## Work to be completed:
Every line of the records below from the line with "2520x1466 pixels." up to and including the line with "Open the diplomacy" must be reproduced exactly, and no line outside that range.
━━━━━ The data ━━━━━
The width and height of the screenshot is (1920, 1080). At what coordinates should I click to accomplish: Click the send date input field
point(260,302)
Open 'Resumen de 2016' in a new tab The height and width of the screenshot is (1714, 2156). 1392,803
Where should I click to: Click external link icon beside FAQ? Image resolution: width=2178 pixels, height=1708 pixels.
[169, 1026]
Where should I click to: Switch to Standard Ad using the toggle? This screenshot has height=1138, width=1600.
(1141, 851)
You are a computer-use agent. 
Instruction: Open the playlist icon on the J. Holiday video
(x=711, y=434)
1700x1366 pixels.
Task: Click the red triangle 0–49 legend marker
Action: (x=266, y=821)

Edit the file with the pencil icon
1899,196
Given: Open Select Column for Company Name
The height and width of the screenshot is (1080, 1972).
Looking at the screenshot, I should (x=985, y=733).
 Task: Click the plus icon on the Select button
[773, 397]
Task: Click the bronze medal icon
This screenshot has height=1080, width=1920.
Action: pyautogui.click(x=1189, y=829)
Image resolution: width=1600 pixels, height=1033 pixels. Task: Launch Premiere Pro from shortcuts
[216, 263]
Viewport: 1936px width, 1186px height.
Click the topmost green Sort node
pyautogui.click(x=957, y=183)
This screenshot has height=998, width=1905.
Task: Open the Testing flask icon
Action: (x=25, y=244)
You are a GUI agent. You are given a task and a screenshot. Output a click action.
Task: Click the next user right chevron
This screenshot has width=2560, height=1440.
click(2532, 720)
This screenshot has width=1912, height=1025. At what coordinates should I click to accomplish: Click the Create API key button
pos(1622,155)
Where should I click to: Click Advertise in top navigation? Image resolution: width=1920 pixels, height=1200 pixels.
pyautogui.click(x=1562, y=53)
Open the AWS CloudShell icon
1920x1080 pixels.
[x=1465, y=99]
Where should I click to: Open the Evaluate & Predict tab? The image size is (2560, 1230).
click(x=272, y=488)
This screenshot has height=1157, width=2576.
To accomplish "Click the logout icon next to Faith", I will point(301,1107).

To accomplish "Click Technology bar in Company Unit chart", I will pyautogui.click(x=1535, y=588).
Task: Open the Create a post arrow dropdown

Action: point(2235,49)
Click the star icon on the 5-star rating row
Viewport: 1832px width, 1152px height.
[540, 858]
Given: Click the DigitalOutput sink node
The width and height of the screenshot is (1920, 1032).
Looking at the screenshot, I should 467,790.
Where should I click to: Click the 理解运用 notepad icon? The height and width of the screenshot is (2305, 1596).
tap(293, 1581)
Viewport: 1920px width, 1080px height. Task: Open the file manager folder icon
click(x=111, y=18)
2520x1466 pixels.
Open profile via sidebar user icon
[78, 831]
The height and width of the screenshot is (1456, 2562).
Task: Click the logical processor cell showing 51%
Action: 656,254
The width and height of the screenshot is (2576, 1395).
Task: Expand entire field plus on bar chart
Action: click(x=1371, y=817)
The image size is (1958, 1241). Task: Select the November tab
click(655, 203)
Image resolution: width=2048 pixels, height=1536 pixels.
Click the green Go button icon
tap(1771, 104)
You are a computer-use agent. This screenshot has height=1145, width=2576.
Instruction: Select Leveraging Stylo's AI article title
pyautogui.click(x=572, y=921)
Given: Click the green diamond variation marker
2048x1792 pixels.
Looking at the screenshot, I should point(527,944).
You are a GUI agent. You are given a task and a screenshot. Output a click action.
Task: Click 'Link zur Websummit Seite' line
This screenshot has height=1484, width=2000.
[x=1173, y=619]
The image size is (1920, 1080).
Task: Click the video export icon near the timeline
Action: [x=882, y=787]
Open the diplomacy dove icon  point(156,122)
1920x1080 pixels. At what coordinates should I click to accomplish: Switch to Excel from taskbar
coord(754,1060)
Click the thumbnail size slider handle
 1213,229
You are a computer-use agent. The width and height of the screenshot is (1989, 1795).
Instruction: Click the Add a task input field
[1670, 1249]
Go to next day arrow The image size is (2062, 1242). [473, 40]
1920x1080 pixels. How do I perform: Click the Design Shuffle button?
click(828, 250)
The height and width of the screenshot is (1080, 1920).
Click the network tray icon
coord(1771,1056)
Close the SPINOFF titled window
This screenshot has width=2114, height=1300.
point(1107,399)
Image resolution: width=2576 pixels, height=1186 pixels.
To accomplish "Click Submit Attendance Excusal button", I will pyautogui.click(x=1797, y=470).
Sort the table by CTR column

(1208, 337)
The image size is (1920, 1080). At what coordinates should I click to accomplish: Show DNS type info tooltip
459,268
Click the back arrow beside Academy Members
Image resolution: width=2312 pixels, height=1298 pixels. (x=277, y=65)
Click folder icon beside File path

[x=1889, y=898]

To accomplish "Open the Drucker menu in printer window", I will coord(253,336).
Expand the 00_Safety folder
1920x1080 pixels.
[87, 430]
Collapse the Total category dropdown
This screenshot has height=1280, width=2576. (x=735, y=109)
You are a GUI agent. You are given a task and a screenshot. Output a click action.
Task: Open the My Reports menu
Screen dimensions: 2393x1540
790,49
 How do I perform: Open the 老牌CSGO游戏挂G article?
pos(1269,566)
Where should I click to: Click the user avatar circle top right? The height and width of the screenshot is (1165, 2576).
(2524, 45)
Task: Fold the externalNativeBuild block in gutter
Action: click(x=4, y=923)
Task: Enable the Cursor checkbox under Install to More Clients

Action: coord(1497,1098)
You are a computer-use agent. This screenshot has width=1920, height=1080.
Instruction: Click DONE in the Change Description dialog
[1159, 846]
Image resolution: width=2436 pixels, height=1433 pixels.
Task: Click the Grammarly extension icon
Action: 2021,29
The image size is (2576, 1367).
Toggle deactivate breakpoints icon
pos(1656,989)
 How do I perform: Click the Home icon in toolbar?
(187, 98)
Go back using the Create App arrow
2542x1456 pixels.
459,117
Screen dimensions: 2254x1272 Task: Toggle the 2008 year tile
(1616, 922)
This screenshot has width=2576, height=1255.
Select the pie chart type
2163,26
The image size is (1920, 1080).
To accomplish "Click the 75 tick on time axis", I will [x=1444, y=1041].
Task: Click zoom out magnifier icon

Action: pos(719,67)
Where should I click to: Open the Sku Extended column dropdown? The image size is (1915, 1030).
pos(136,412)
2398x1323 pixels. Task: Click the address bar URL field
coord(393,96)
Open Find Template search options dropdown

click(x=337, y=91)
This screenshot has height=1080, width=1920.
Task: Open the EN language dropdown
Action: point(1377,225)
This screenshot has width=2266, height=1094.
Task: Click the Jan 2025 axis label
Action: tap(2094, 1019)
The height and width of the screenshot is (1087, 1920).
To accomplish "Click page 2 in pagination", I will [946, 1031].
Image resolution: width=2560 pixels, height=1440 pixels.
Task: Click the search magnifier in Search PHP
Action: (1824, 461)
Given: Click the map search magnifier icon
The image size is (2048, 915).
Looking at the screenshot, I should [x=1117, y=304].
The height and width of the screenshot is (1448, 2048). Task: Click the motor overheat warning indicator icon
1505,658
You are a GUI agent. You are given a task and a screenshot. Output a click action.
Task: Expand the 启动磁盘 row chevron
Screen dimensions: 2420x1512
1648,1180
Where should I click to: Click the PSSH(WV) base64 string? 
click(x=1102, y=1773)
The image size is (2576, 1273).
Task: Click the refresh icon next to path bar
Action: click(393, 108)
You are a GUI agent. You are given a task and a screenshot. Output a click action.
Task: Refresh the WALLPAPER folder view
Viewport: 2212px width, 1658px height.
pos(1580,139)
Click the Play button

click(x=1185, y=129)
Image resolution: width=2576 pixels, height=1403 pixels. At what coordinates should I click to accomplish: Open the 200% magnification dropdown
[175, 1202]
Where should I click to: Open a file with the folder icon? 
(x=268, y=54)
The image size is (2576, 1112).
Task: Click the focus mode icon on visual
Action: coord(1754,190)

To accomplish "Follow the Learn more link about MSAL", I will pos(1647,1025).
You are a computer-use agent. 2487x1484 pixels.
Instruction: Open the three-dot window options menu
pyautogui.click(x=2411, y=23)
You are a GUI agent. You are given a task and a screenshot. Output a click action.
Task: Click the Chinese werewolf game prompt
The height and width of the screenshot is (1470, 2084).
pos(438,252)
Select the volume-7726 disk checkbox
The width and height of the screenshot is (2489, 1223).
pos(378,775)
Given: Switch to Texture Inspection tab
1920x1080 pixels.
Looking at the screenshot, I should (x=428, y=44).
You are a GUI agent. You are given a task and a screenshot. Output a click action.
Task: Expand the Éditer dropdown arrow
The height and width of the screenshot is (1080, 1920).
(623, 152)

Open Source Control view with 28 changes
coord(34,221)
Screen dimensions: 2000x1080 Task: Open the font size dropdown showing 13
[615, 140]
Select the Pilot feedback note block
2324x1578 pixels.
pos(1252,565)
━━━━━
## Solution to this problem:
2520x1466 pixels.
Open profile via sidebar user icon
[78, 831]
The height and width of the screenshot is (1456, 2562).
Task: Click the logical processor cell showing 51%
Action: 656,254
The width and height of the screenshot is (2576, 1395).
Task: Expand entire field plus on bar chart
Action: click(x=1371, y=817)
The image size is (1958, 1241). Task: Select the November tab
click(655, 203)
Image resolution: width=2048 pixels, height=1536 pixels.
Click the green Go button icon
tap(1771, 104)
You are a computer-use agent. This screenshot has height=1145, width=2576.
Instruction: Select Leveraging Stylo's AI article title
pyautogui.click(x=572, y=921)
Given: Click the green diamond variation marker
2048x1792 pixels.
Looking at the screenshot, I should point(527,944).
You are a GUI agent. You are given a task and a screenshot. Output a click action.
Task: Click 'Link zur Websummit Seite' line
This screenshot has height=1484, width=2000.
[x=1173, y=619]
The image size is (1920, 1080).
Task: Click the video export icon near the timeline
Action: [x=882, y=787]
Open the diplomacy dove icon  point(156,122)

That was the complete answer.